Гроза на Москве | страница 65
Сколько раз зимними долгими вечерами, когда кругом Соловецкой обители завывал ветер, Филипп сидел в своей келье и слушал тихие речи опального отца Сильвестра о том, как он жил на Москве, как руководил юным царем, любя его отеческой любовью, и как этот любимый духовный сын сослал его в далекое изгнание... Слушал Филипп о том, как изменилась мятежная душа царя, лишенного руководителя, слушал о казнях, об ужасах опричнины и плакал вместе с Сильвестром о "бедной вдовице" России. И когда пришел в обитель наказ царя ехать на Москву, и Сильвестр, и он сам, игумен Филипп, увидели в этом предопределение Божие: спасти Русь и погибнуть за правду... Провожая игумена в путь, Сильвестр благословил его, как будто отправлял на поле брани...
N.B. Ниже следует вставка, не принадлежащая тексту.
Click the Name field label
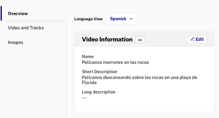The image size is (219, 118). [x=88, y=57]
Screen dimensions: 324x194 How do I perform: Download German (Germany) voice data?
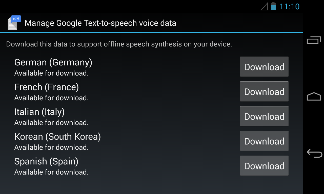[264, 67]
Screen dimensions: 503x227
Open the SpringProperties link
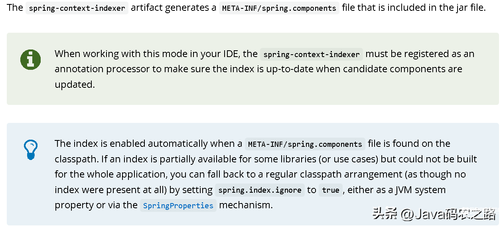pyautogui.click(x=178, y=205)
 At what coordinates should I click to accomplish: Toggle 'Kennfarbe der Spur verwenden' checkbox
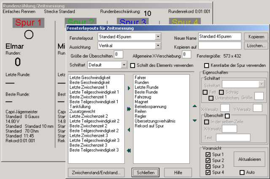(207, 66)
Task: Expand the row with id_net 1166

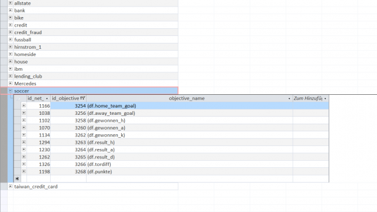Action: (x=24, y=105)
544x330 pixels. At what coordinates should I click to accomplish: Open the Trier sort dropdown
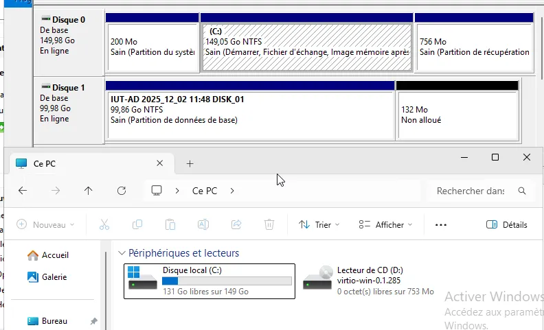(321, 224)
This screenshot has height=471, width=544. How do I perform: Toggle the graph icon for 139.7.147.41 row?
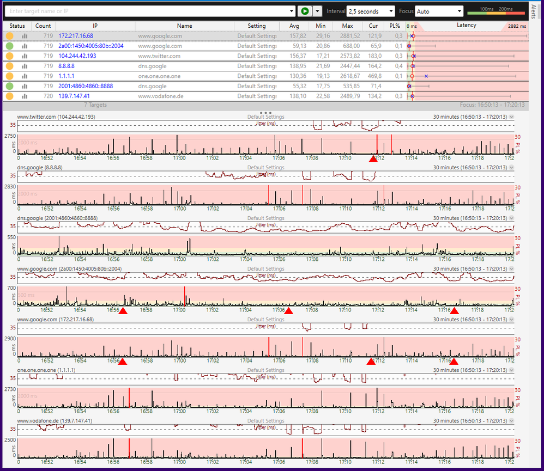tap(25, 96)
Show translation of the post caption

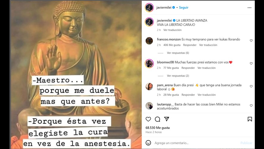[x=172, y=30]
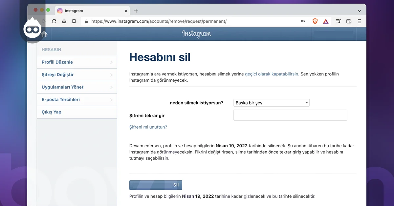Viewport: 394px width, 206px height.
Task: Click the Sil button to delete account
Action: click(x=156, y=185)
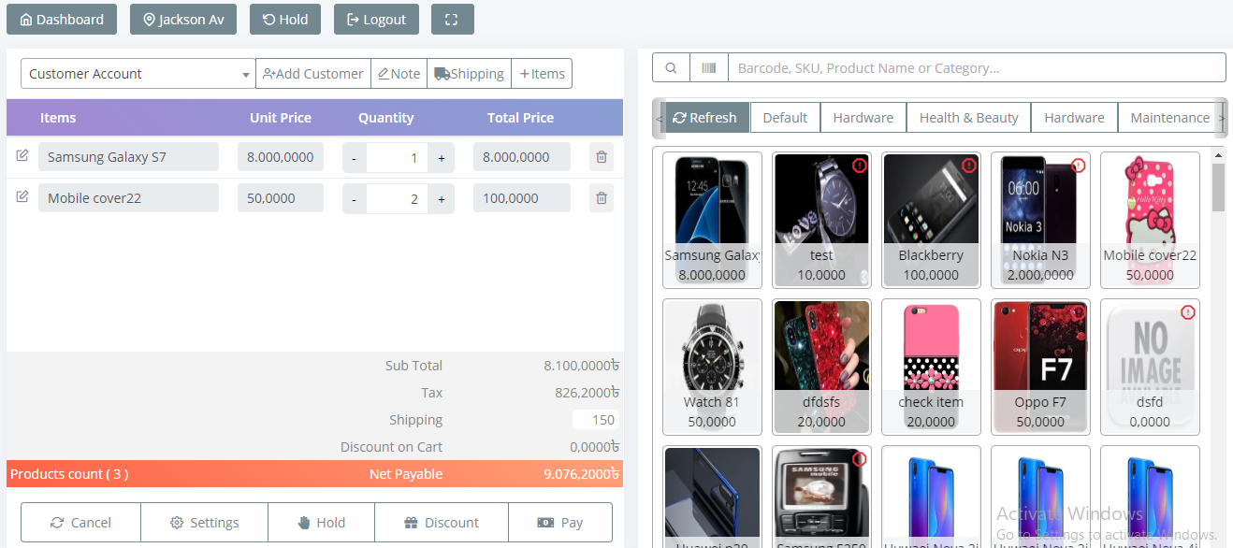Click the alert icon on Blackberry product

[x=968, y=166]
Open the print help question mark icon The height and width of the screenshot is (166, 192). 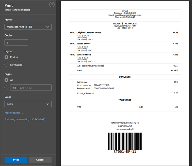click(52, 5)
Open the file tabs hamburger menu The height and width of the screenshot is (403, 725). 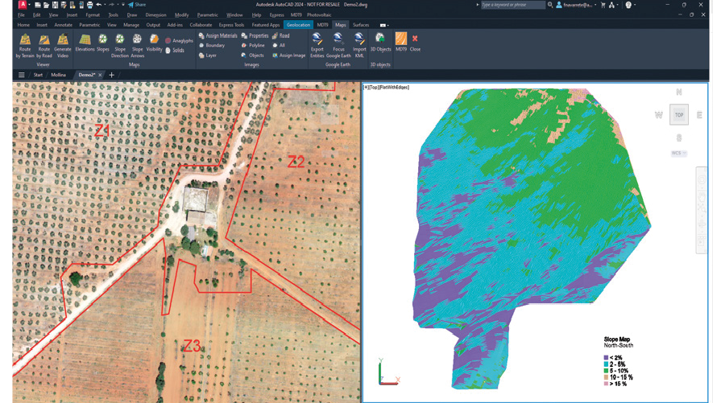tap(22, 75)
Филипп вспомнил это прощание, и ему показалось, что он давно уже идет по полю, усыпанному костями павших бойцов, идет один, со смертельной раной в груди, шатаясь, но все еще высоко несет свое знамя, хотя знает, что битва проиграна.
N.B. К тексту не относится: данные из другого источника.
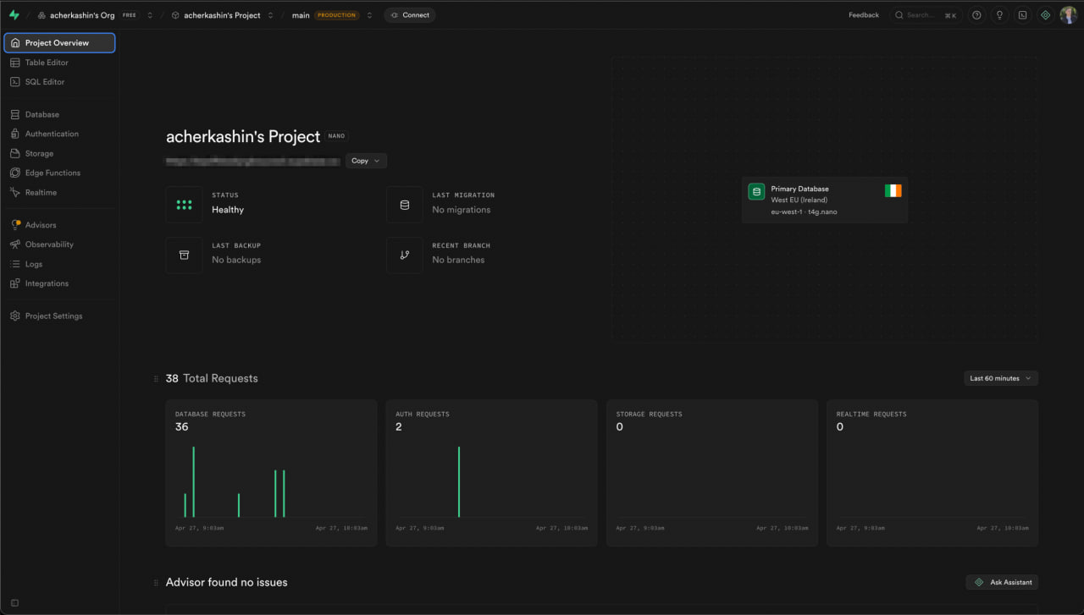Click the Primary Database green icon
1084x615 pixels.
coord(756,192)
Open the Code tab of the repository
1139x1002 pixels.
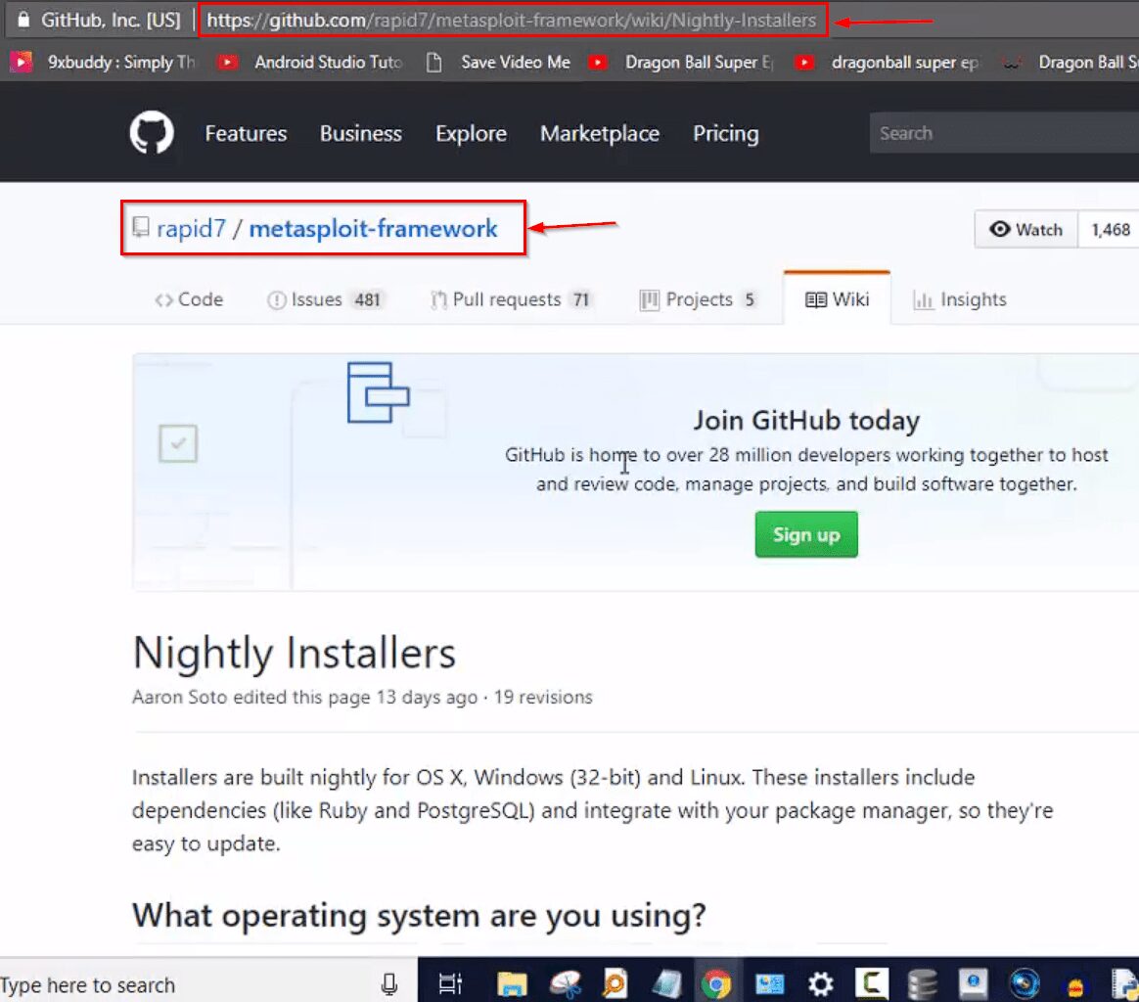pyautogui.click(x=188, y=299)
Недавно, в Михайлов день, у Филиппа было второе столкновение с царем. Во время богослужения в Новодевичьем монастыре Филипп заметил тафью на одном из царских опричников. Все опричники были пьяны. Митрополит сказал царю, что его слуга стоит в церкви в шапке и не уважает храм Божий.
Царь оглянулся, но все опричники уже стояли с обнаженными головами; никто не смел выдать виноватого.
- Государь, - сказал Малюта Скуратов, метнув злобный взгляд на митрополита, - мы благочестивые христиане. А кто, не узнав правды, облыжно чернит твоих верных слуг, тот хочет надругаться над тобою всенародно.
И помнил Филипп, как лицо царя покрылось мертвенной бледностью, а глаза налились кровью; помнил он, как дрогнула рука, державшая посох. И опять посох звонко стукнул об пол, а искривленные губы пробормотали:
- Лжец... мятежник! Свою державу хочешь поколебать? Я... я изобличу тебя во всех твоих злых умыслах... берегись!
И тогда же понял Филипп, что его песня спета, и покинул Кремль.
Он стоял теперь у стола, а голуби тихо бродили вокруг, шелестя у его лица шелковым шелестом крыльев.
- Пташки, - прошептал митрополит с нежною улыбкою, - Божьи пташки... чистые пташки... небесная утеха...
Он опустился на колени перед налоем, положил голову на руки и застыл. Только губы тихо, почти беззвучно шептали:
- Час мой настал, Господи... Горька чаша... Но дай силы пострадать за истину... Силы душе моей пошли, Господи... укрепи сердце... не как я хочу, Господи, а как Ты!